Connecticut’s Council on Environmental Quality (“CEQ) is a state agency that works to improve environmental enforcement in Connecticut. Significantly, it investigates citizen complaints that some individual or a state agency may be violating environmental laws. Martha Phillips, the co-chair of the Connecticut League of Conservation Voters, recently warned that the CEQ (and other watchdog agencies) is receiving zero funding in the Governor’s recently unveiled proposed budget and many of its functions being transferred to the very agencies that CEQ is supposed to keep tabs on! Ms. Phillips writes in a recent CTLCV blog post : “Surely we are not expected to imagine that the Department of Environmental Protection will blow the whistle to call attention to itself when it falls down on the job or has a less than stellar performance. Worse, these watchdog agency cutbacks are occurring at a time when the news media is retrenching and there are fewer knowledgeable reporters and investigative journalists than ever. How are citizens to find out when things are amiss? CEQ will no longer be there — its responsibilities will have been subsumed (submerged?) under the agency it formerly monitored. And we won’t read about any shortcomings it in the press either-because most of the reporters who knew the beat and had contacts and news sources have been laid off. If a tree falls in a forest and no one is around to hear it, does it make a sound? Evidently we are expected to believe that if environmental programs are mismanaged or environmental laws go unenforced, it won’t matter since we will hear nothing about it.”

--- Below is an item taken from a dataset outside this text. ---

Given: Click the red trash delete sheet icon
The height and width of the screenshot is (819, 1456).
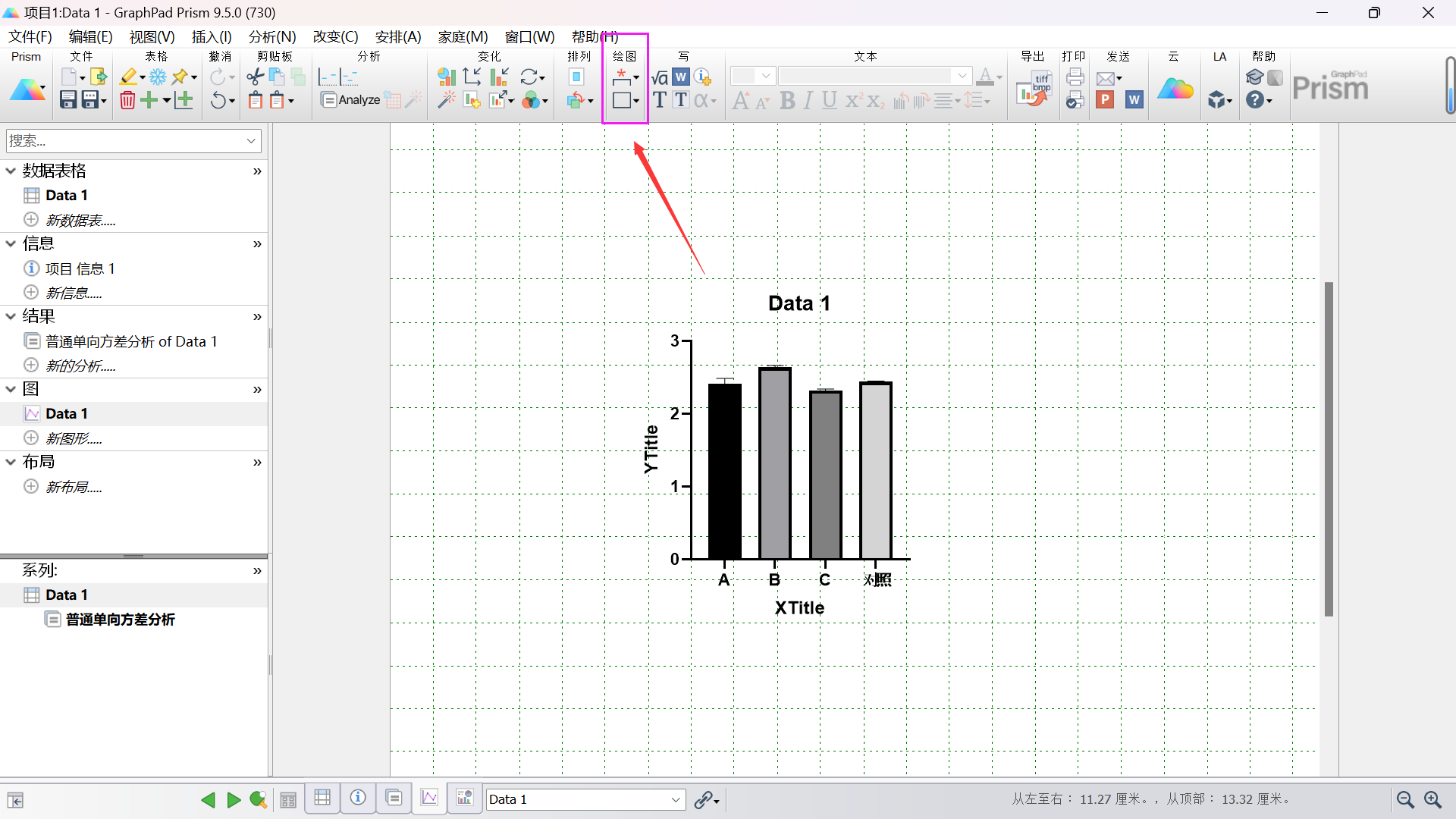Looking at the screenshot, I should (127, 100).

The North Stamford Concerned Citizens group is fighting the concerns that your Council addresses and the complacency of our newly elected mayor Pavia, who he says the city can clean up our dumpsite if it is a “asthetic concern” (Stamford Advocate 1/22/10). This illustrates a blatent disregard for the seriousness of our toxic problem. There have been decades of neglect by the city to manage the serious and identified EPA problems of the dumpsite, but the protections offered by a government watchdog agency now seem compromised. It looks like the company hired by the city of Stamford TRC Environmental is in bed with the EPA in denying the hazardous levels of toxicity in our North Stamford dump despited identified levels of contamination from reports as late at 2008 that require intervention. What do we do? Would love to hear any feedback/knowledge you may have on this topic.